Looking to the 2024 Polls, BJP Is Pushing an Aggressive Hindutva in Bihar
The Bhartiya Janata Party is experimenting with the aggressive Hindutva agenda in the Mahagathbandhan-ruled Bihar, in the manner it has done in neighbouring Uttar Pradesh, keeping its eyes on the 2024 Lok Sabha elections.
With Bihar chief minister Nitish Kumar working with a coalition of seven parties and focusing on his “growth with justice” plank that focuses on employment, health, education and social harmony, and most importantly the ongoing caste survey in the state, the saffron party has few options against the Mahagathbandhan.

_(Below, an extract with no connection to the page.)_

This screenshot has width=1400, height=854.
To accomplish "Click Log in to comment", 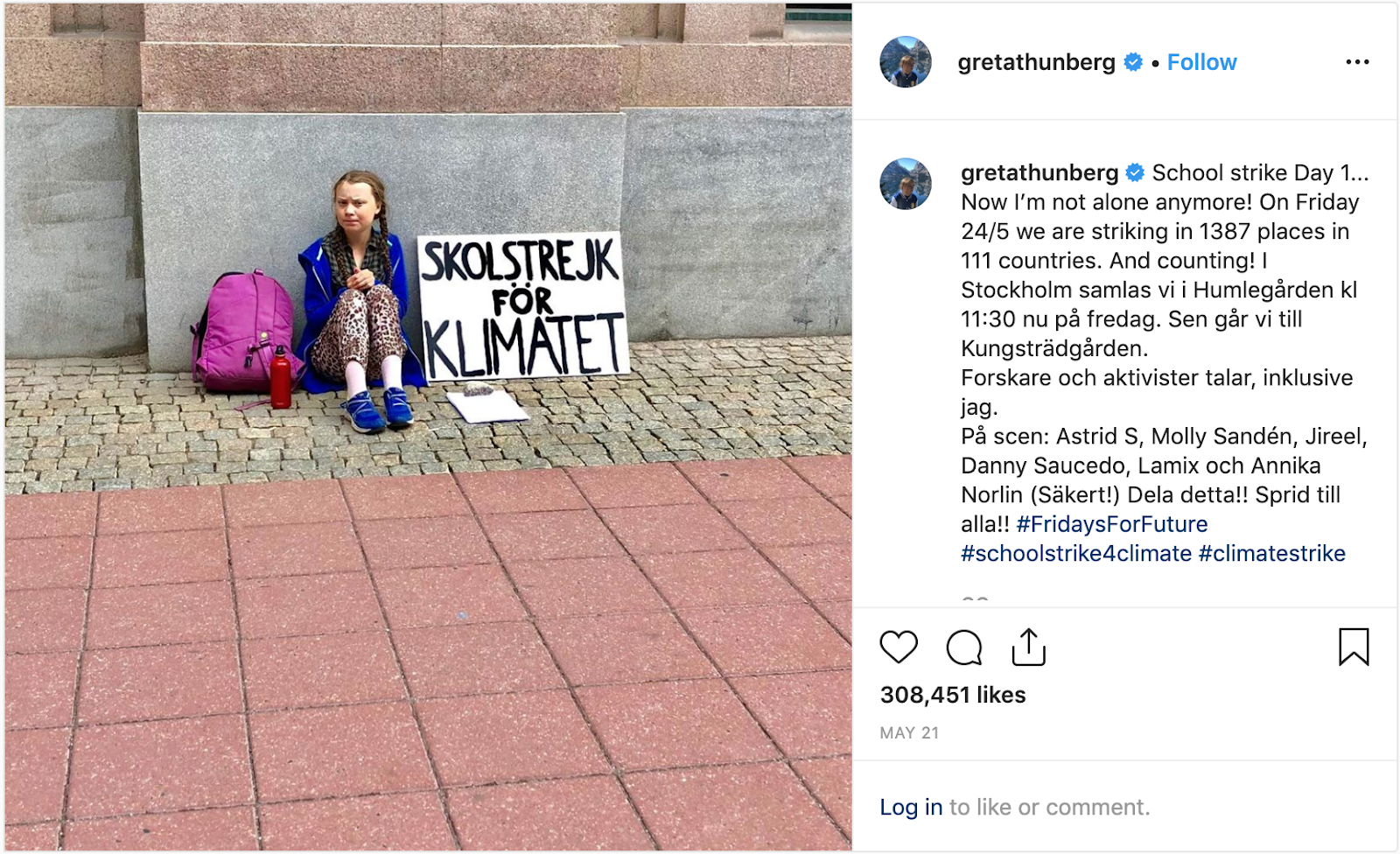I will click(911, 807).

The kind of violence that occurred mainly at Bihar Sharif and Sasaram – headquarters of the Nalanda and Rohtas districts, respectively – was somewhat unusual for Bihar. It happened on the trails of the Ram Navami processions exactly at the places where Union home minister Amit Shah was scheduled to address public rallies on April 2.
The sequence of events and the manner in which they happened caught the state administration off guard. Though the administration managed to control the situation at Sasaram, it failed to do so at Bihar Sharif because it was ill prepared for the Hindutva militants’ strike on the 113-year-old Azizia Madrasa and its library, set up by Bibi Soghra, a philanthropist and widow of the 1857 war of independence hero Moulvi Abdul Aziz.

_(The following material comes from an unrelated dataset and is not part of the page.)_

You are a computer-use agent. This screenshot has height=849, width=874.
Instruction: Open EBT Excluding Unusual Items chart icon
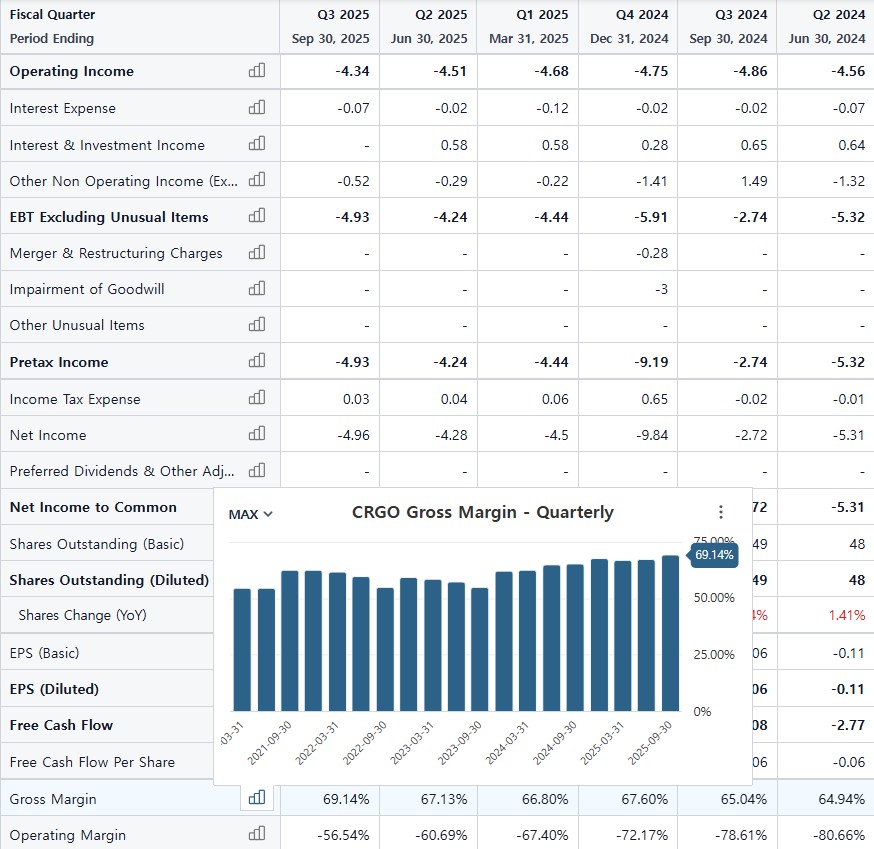coord(257,216)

The investigation team of the CPI(ML)-Liberation has found that a mob of unidentified Hindutva vandals armed with petrol bombs, swords and hatchets suddenly attacked the historic madrasa, setting it on fire on March 31. Whether due to laxity or unpreparedness, the police reacted late. They reached the site when the library containing rare books and manuscripts was beyond redemption. The attack was unprovoked. Describing it as a communal clash is downright wrong; it was a “one-sided and orchestrated attack” on the madrasa and its library, as explained by the CPI(ML)-Liberation’s team led by party general secretary Dipankar Bhattacharya to Nitish.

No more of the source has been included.